這位金剛會的「首領」,乞兒幫的「大爺」,武藝高強的契丹老者,無疑是最高規格的待遇,哪怕他的假肢被毀掉,雙手也被廢去,還是用鐵鏈纏住手腕,固定在牆上。
大榮復走進來時,醫師剛剛離去,眉宇間還有驚嘆之色,而寶神奴緩緩抬起頭來,看着走進來的官員,稍稍打量了一下,聲音固然沙啞虛弱,卻還是清晰的:「你是那個渤海亡國奴?」
大榮復神色沉下,卻沒有暴怒,因為孫永安罵他亡國奴,那是赤裸裸的蔑視,而眼前之人罵他,卻是另一番用意:「你在求死?」
「呵!」
寶神奴低低地嗤笑一聲:「我若真要求死,你們現在就不可能看到活着的我,我能以內氣自斷經絡,血液逆行,憑你們這點手段,能夠阻止?」
大榮復眯起眼睛:「那你為何不這麼做?」
「因為自盡,代表着屈服!」
寶神奴稍稍揚起脖子,尚未擦乾淨血跡的臉龐上,帶着不同於其他囚犯的傲然:「你們能抓住我,絕非我不及你們,是我病了,我敗給了自己的病而已!」
大榮復:「所以你想看看,我們生擒你後,又能從你嘴裏問出什麼來,籍此來證明自己?」
寶神奴閉上眼睛,一副懶得廢話的模樣。
大榮複眼珠轉了轉,這裏是牢房而非刑房,審訊不是正式的,自然沒有書吏記錄,乾脆道:「你認識我師父歐陽春麼?」
寶神奴眼睛猛地睜開,死死瞪了過來:「歐陽春是你師父?如此說來,歐陽崇仁是你的師祖了?」
大榮復在這件事上沒有扯謊:「我沒有聽過師父提過師祖的名諱。
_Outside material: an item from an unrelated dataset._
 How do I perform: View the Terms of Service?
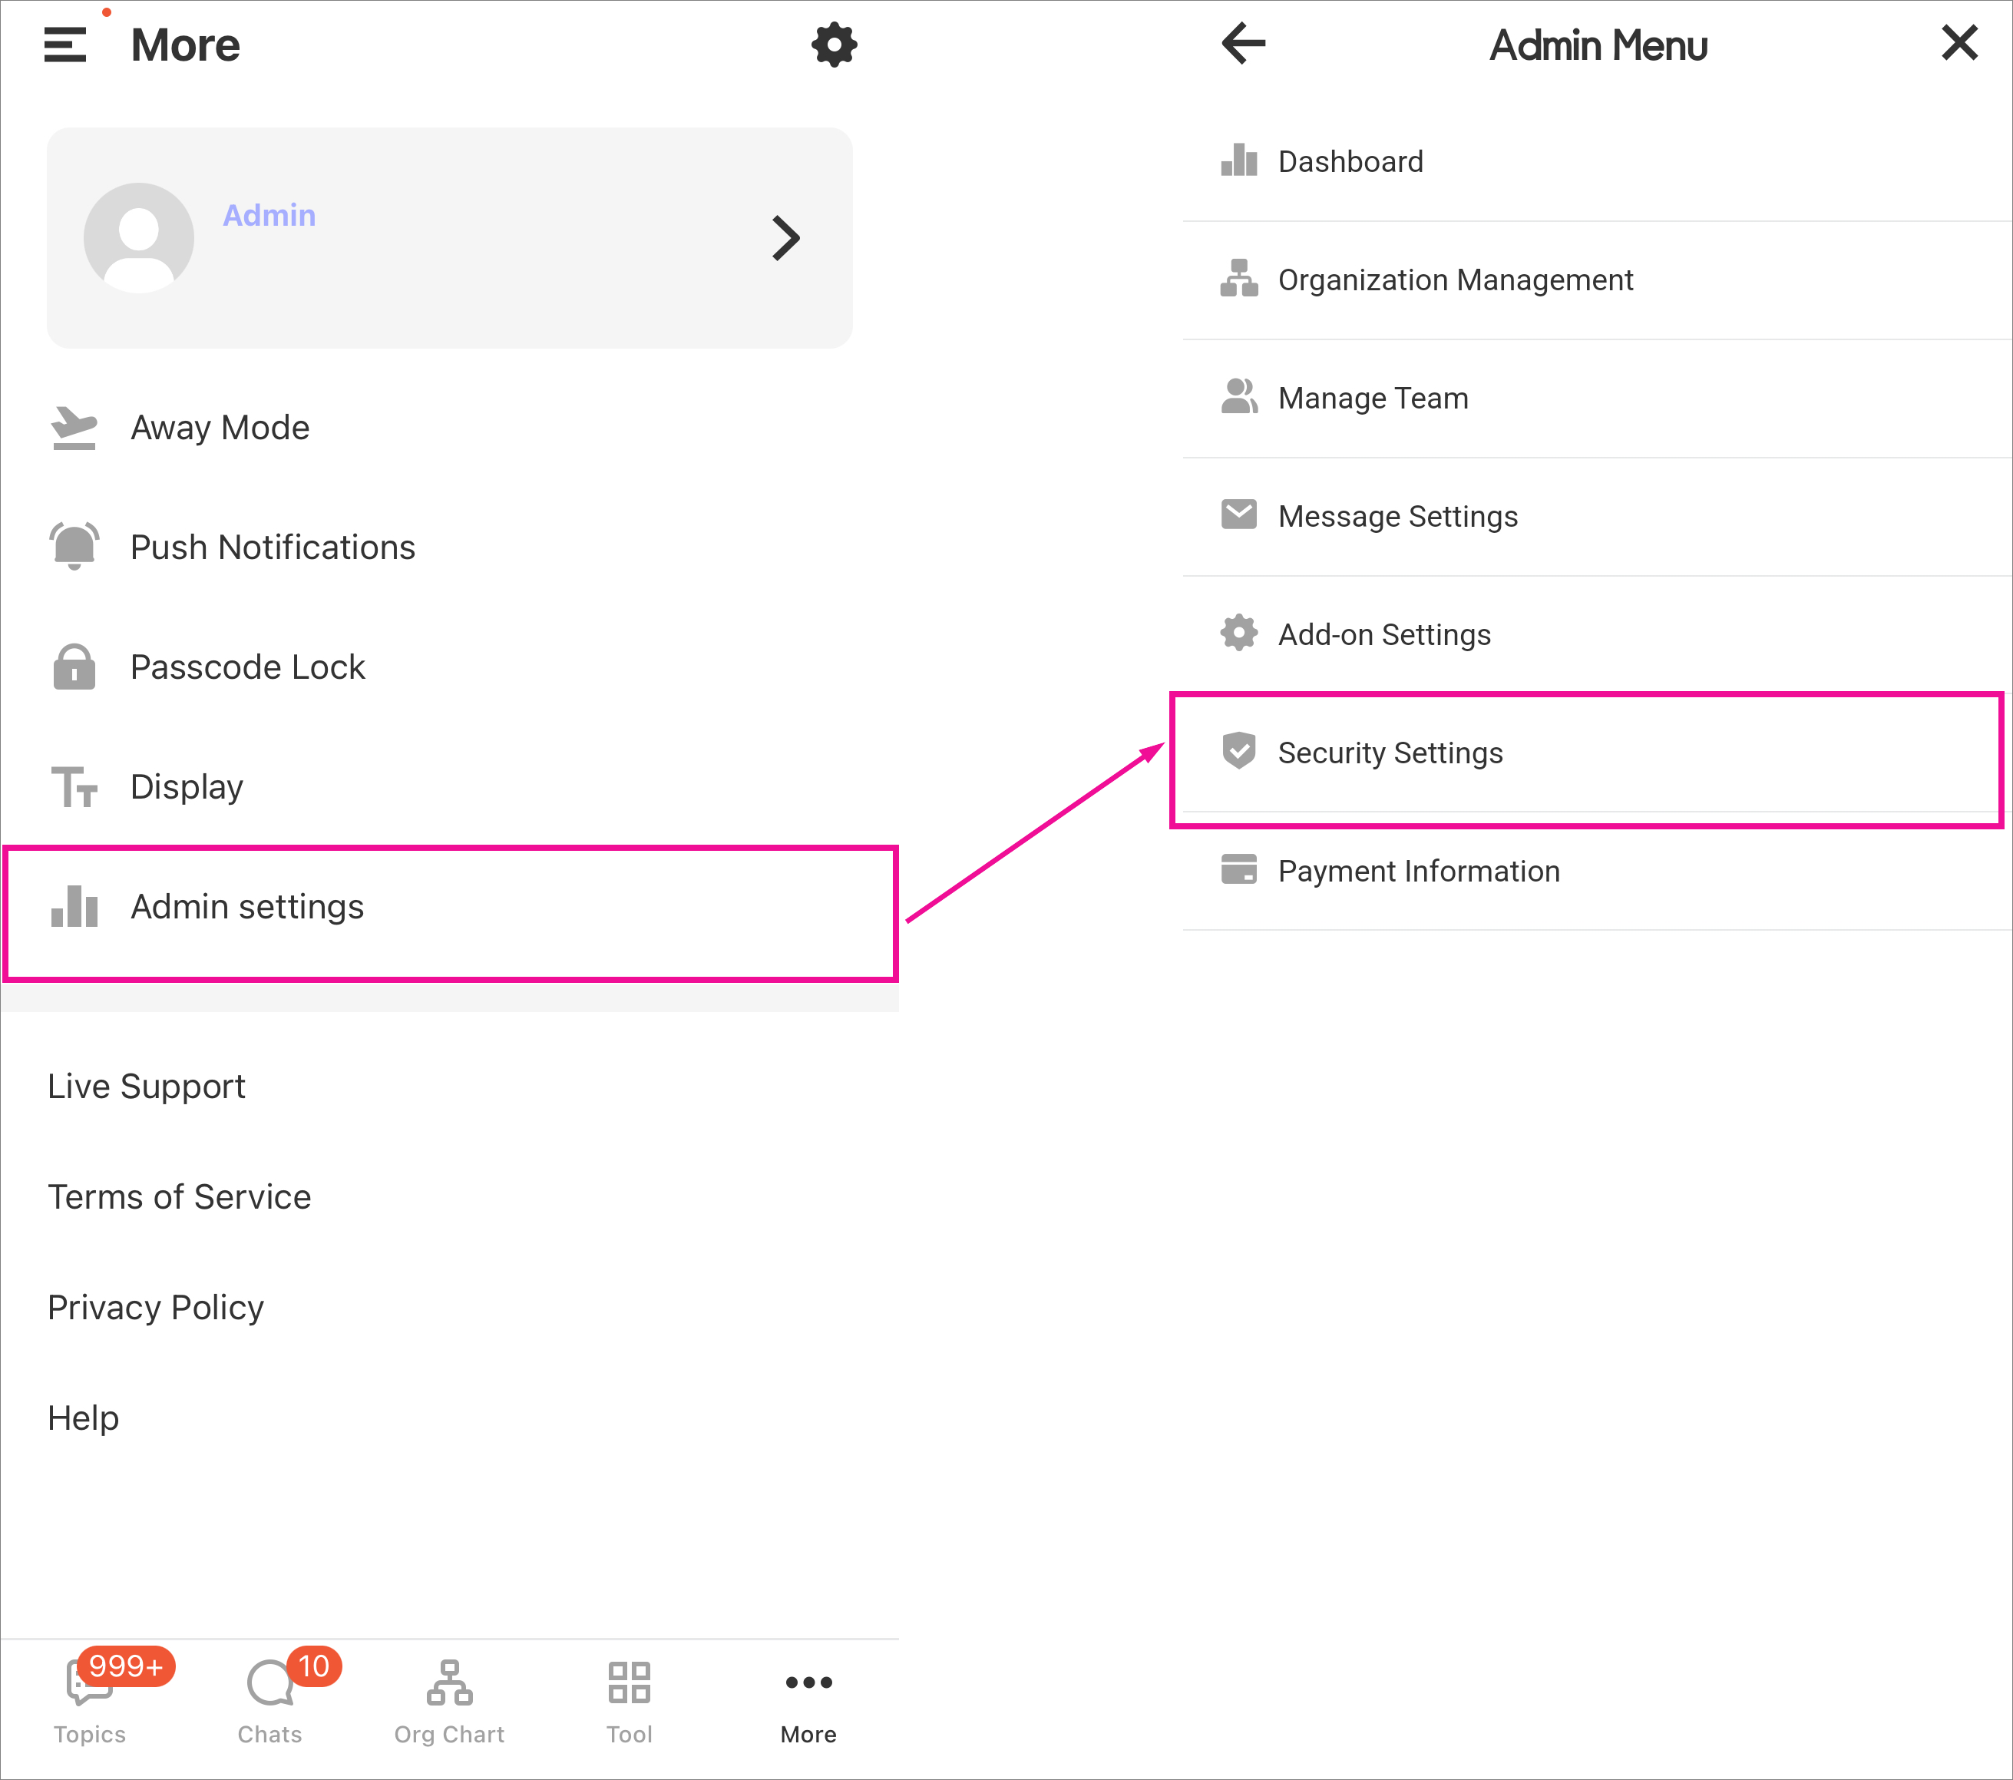179,1196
」
「有這般丟人的師父,以歐陽春如今的聲威,當然不願意多言」寶神奴冷笑一聲:「他恐怕連師門都不願提及了,只會說自己是遼東馬幫之主!」
大榮復眉頭揚起:「恰恰相反,我師父一直要報師門的血海深仇!」
「呵!」
寶神奴臉上露出譏誚之色:「讓我來猜一猜,他是不是告訴你,我偷了他師門的秘傳絕學,還殺害了他師父的獨子,以致於他師父一病不起,撒手人寰,師門一蹶不振,四分五裂?」
大榮復愣了愣。
前面都對,倒是沒有師門四分五裂那一段。
不過他想起了忠義社會首岳封,那位是歐陽春的師弟,應該也是歐陽崇仁的徒弟,但根據經歷來看,似乎是早早脫離師門南下了,如此看來,師門四分五裂,還真不是誇張。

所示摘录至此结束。